▸ What the task requires: In the listing below, the answer starts at the line that has "Image resolution: width=1280, height=1154." and stops after the line that has "[Отлично] (970, 895)"; please repeat that part exactly and nothing more.

▸ Exercise material:

--- START ---

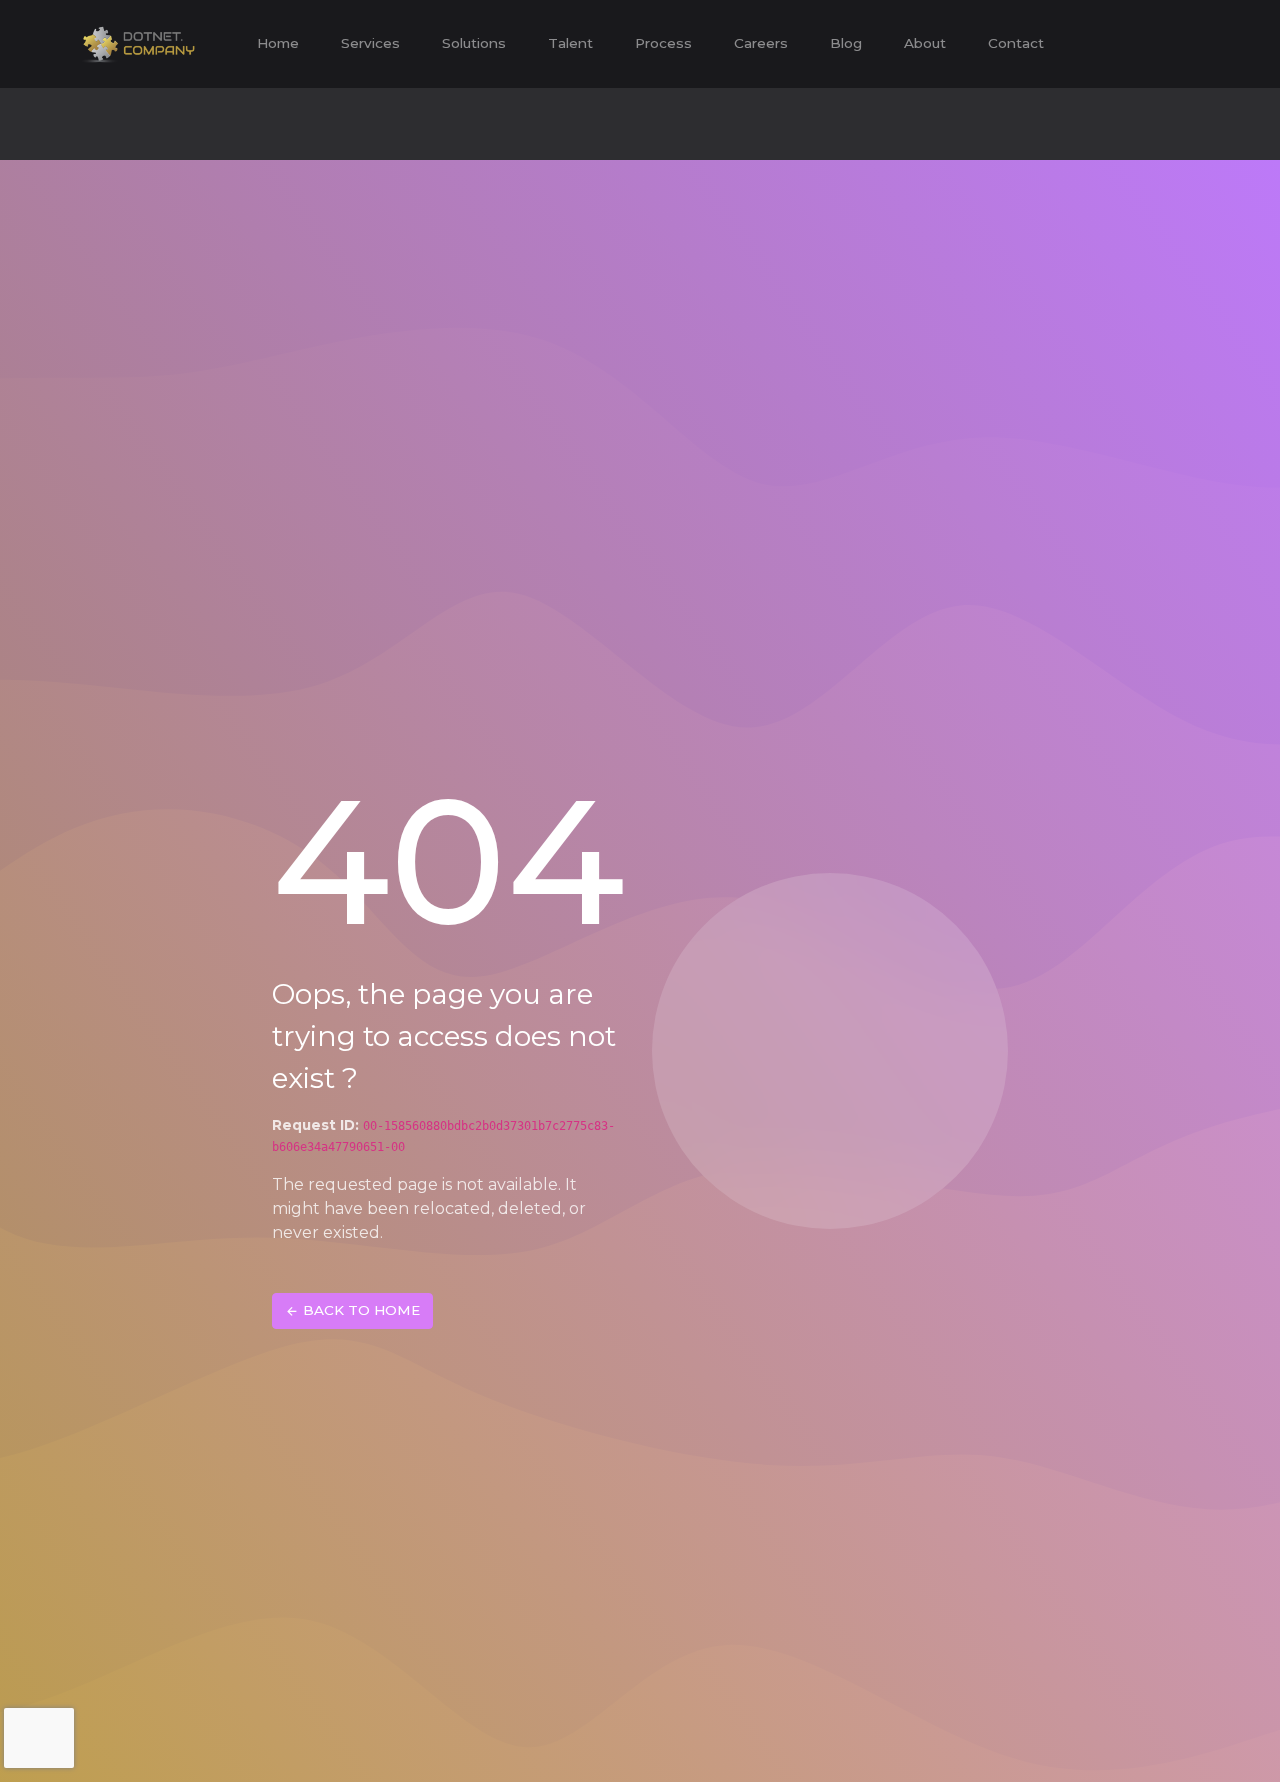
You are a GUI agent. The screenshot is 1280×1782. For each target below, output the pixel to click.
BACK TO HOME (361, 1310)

--- END ---
--- START ---

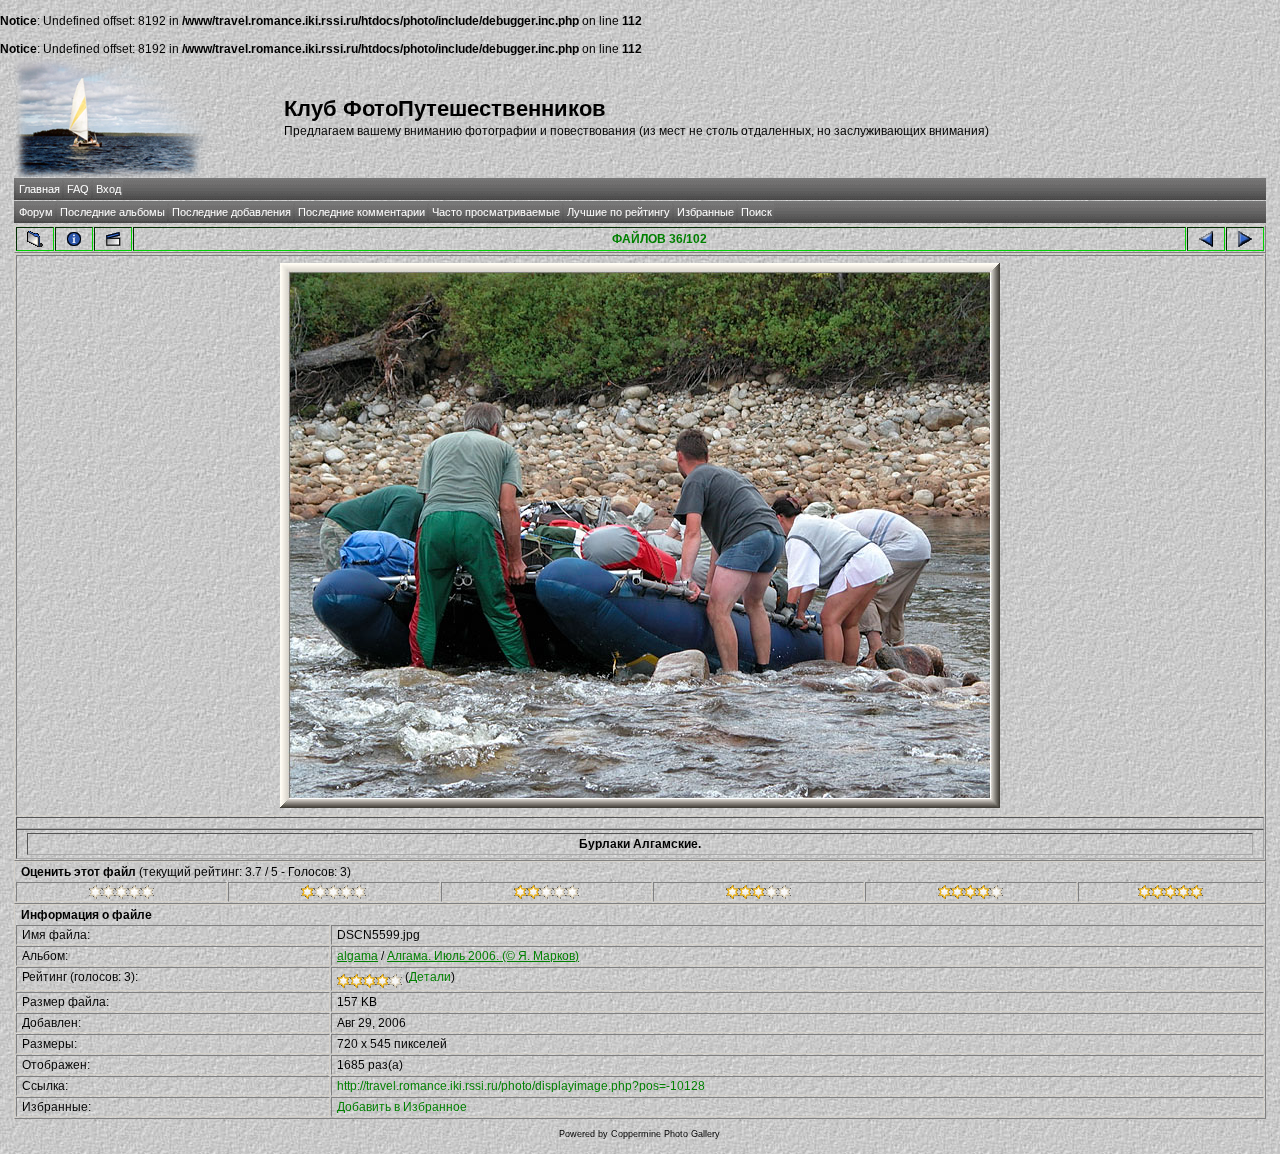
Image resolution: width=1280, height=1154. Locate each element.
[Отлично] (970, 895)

--- END ---
--- START ---

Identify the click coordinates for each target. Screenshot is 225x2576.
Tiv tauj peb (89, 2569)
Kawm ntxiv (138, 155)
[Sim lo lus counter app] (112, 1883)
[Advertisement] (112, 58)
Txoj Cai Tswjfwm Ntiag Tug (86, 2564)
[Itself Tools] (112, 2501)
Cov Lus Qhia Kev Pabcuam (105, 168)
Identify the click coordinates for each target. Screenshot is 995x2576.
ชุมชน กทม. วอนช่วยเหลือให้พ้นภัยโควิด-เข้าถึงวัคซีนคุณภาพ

--- END ---

▸ The completed task:
Image resolution: width=1280, height=1154. Locate each element.
[Отлично] (970, 895)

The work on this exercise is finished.